Though the Greeks, in their creative genius, elevated a common human impulse and utilized its power for the improvement of both boy and man, in daily life male love had other faces too, even as today ideal marriage is far from being the only manifestation of desire between a woman and a man. Prostitution of boys, for example, was common from early on. The statesman Solon of Athens (ca. 634-560 BC), who put through important social reforms in his home town, tried to regulate these aspects of sexual life. His laws forbade the prostitution of free-born Athenian boys, but did not protect slaves nor xenoi, ‘foreigners’ (who lacked Athenian citizenship), from such abuse. Brothels that provided boys were officially sanctioned, and taxed just like the ones that offered women or girls. Many were ‘staffed’ by captive boys who had been kidnapped in war after their parents had been killed or sold off into slavery. Free boys as well were not always above selling their favours to the highest bidder.


 

Poetry and culture
education in Ancient Greece
education in Ancient Greece

Among the Ionian Greeks pederasty had a more casual character than among the Dorians. The poems of Anakreon reflect that nonchalant playfulness. Still, the love of boys was no less frequent among these Greeks. The cultural stimulus of this passion can hardly be overstated. Especially strong in the fifth century BCE, the classical age of Athens, it inspired artists and poets such as Phidias and Sophocles. Later, after the Greek city-state, the polis, had lost its dominance as political and spiritual centre, life and love became more private and individual sentiment came more to the fore. This was mirrored by the wistful tone of Theocrite’s most personal poetry.

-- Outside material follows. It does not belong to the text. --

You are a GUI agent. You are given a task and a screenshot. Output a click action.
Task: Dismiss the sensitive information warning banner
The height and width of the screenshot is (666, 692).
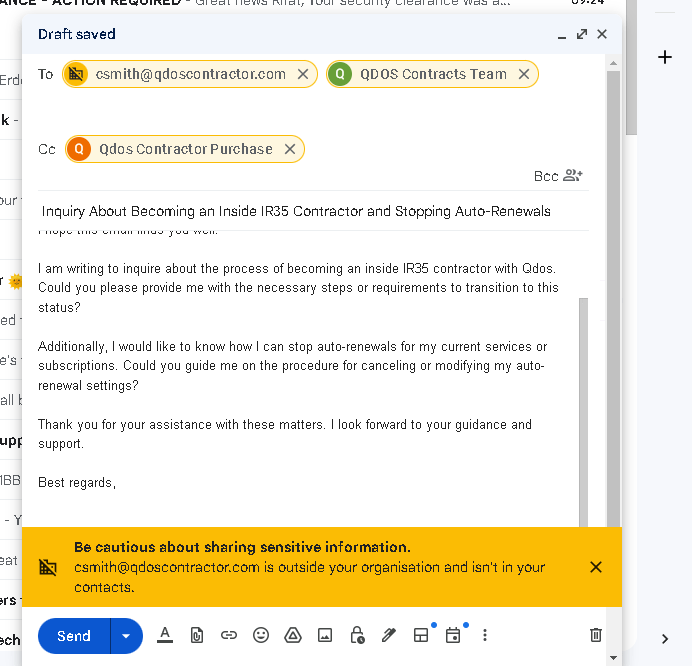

Most Greek lyric poets, such as Theognis, Archilochos, Alcaios, Ibycos, Anacreon and Pindar, devoted a large part of their works to the love of young men. Straton, who lived in the second century 
CE in Sardis, the ancient capital of Lydia in Asia Minor, collected numerous epigrams and compiled them with his own poems under the title Mousa Paidika, ‘The Boyish Muse’, that subsequently became the twelfth book of the ‘Greek Anthology’.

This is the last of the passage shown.